Bomb attacks killed 36 Iraqis yesterday as a suicide bomber blew up a truck packed with explosives in a northern Shiite village and a booby trap killed nine people in a Baghdad minibus line.
The truck bomber detonated his deadly charge in Al-Quba, killing at least 28 people and wounding another 50, eight of them seriously, said provincial police spokesman Brigadier General Abdulkarim Khalaf al-Juburi.
The reported death toll climbed rapidly through the morning as the village is 20km north of the much larger town of Tal Afar and the nearest emergency services.
As thousands of US and Iraqi security forces focus on pushing insurgents out of Baghdad and other flashpoint cities under a five-month-old security plan, militants have increasingly resorted to attacks in villages and rural areas.
In the capital, a roadside bomb killed nine Iraqis, ripping through an unofficial stop for one of the battered minibuses used by thousands of people in the city, security and medical officials said.
The device, hidden on the side of the road, blew up after a minibus stopped to collect waiting passengers in the Diyala Bridge neighborhood in the southern suburbs, security officials said.
Shrapnel sprayed the area as Iraqis got on and off the minibus shortly before the main rush hour, and as others stood waiting for a different line.
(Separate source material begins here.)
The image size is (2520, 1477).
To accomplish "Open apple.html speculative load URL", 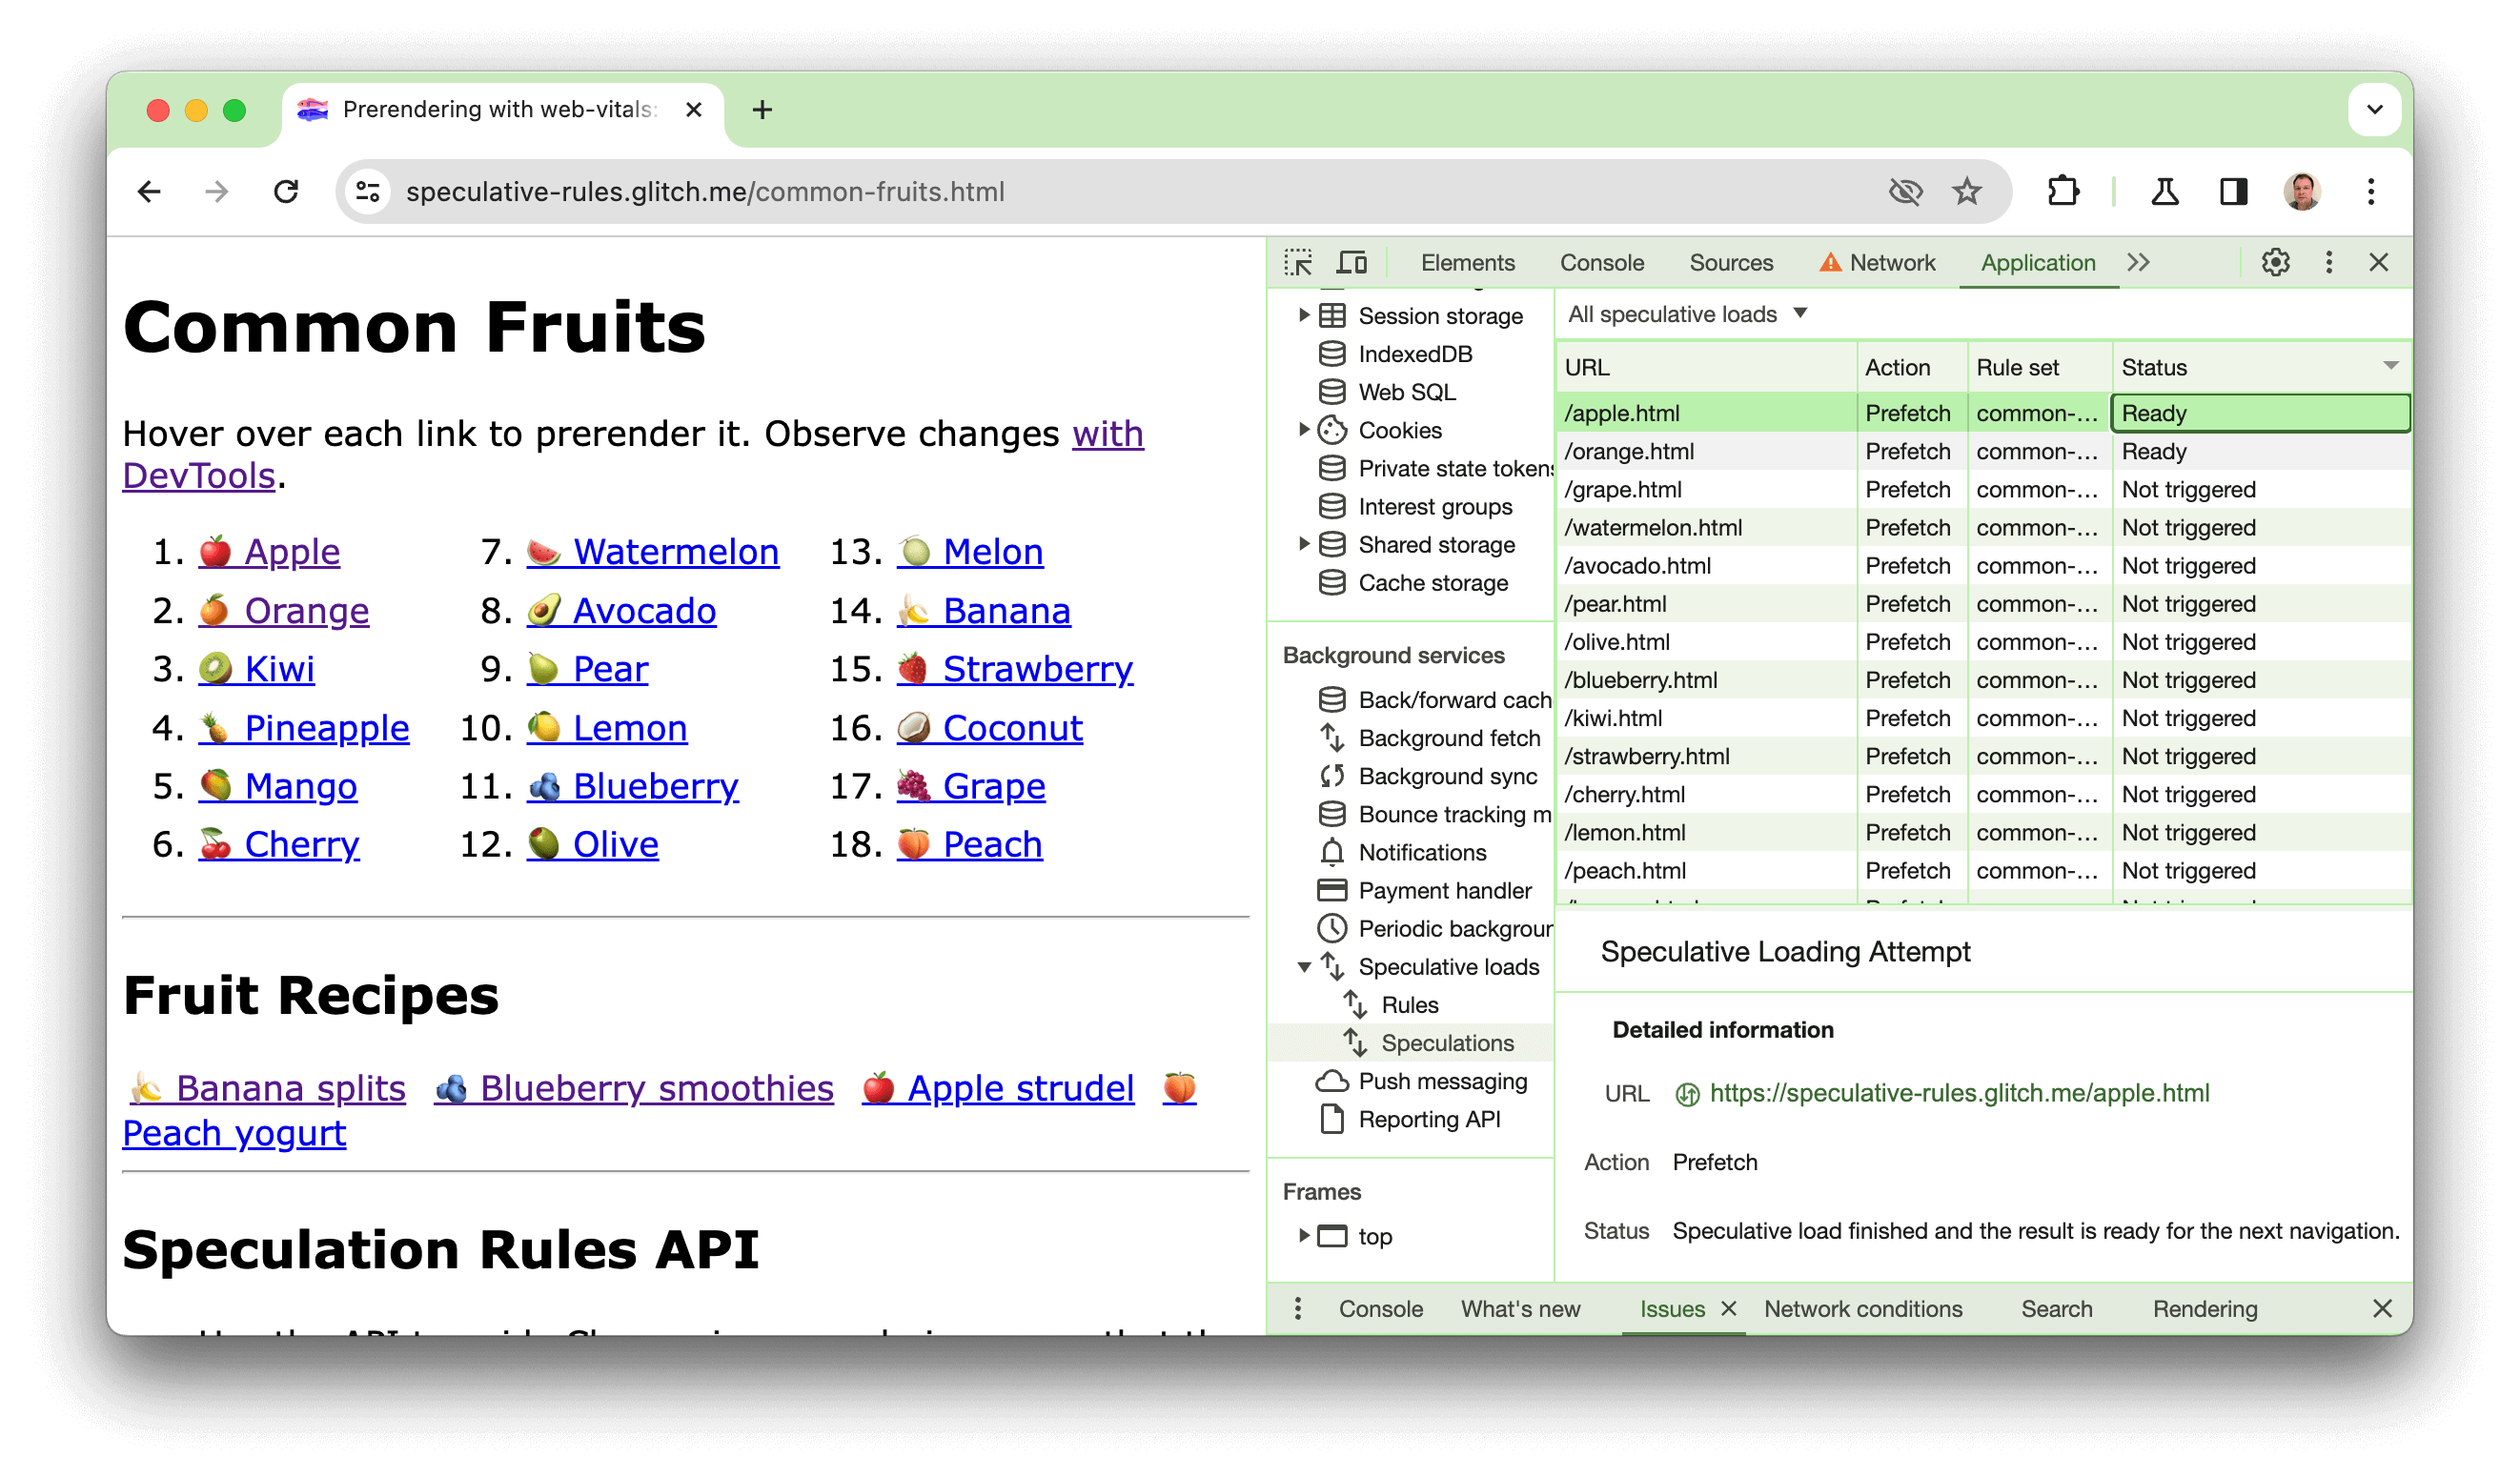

The Al-Zafaraniyah hospital said nine people were killed, including a woman, and eight wounded were brought in with mainly burns injuries.
Yesterday's violence came as Iranian and US officials held security talks in Baghdad in a bid to ease the violent insurgency in war-torn Iraq that has put the two arch-foes at loggerheads.
A US official said on condition of anonymity that the meeting began at the office of Iraqi Prime Minister Nuri al-Maliki in the heavily fortified Green Zone that houses the government and US embassy.
"It's at experts' level, people who are experts in the security field," said another US embassy official. "As far as I know, only security will be discussed."
In Tehran, the ISNA news agency quoted Iran's ambassador in Baghdad, Hossein Kazemi Qomi, as saying that Iran-US talks would begin yesterday.
Kazemi Qomi had told ISNA that talks with the Americans this week would discuss the makeup and responsibilities of a tripartite security committee.
On July 24 the delegations of Iran and the US, led by Kazemi Qomi and US ambassador to Baghdad Ryan Crocker respectively, were unable to agree during a landmark second meeting on ways to restore security to Iraq.
But the arch-foes did agree to create a tripartite security committee aimed at curbing militia activity, battling al-Qaeda and securing borders, albeit without reference to the Shiite militias Iran stands accused of arming.
The US military in Iraq regularly accuses groups linked to Iran of training extremists in the war-ravaged country and supplying them with explosives capable of penetrating US armored vehicles.
Iran denies supporting insurgent groups in Iraq.
US State Department spokesman Sean McCormack confirmed on July 25 that Washington was examining the idea of establishing a subcommittee "which would actually be lower level, technically oriented officials."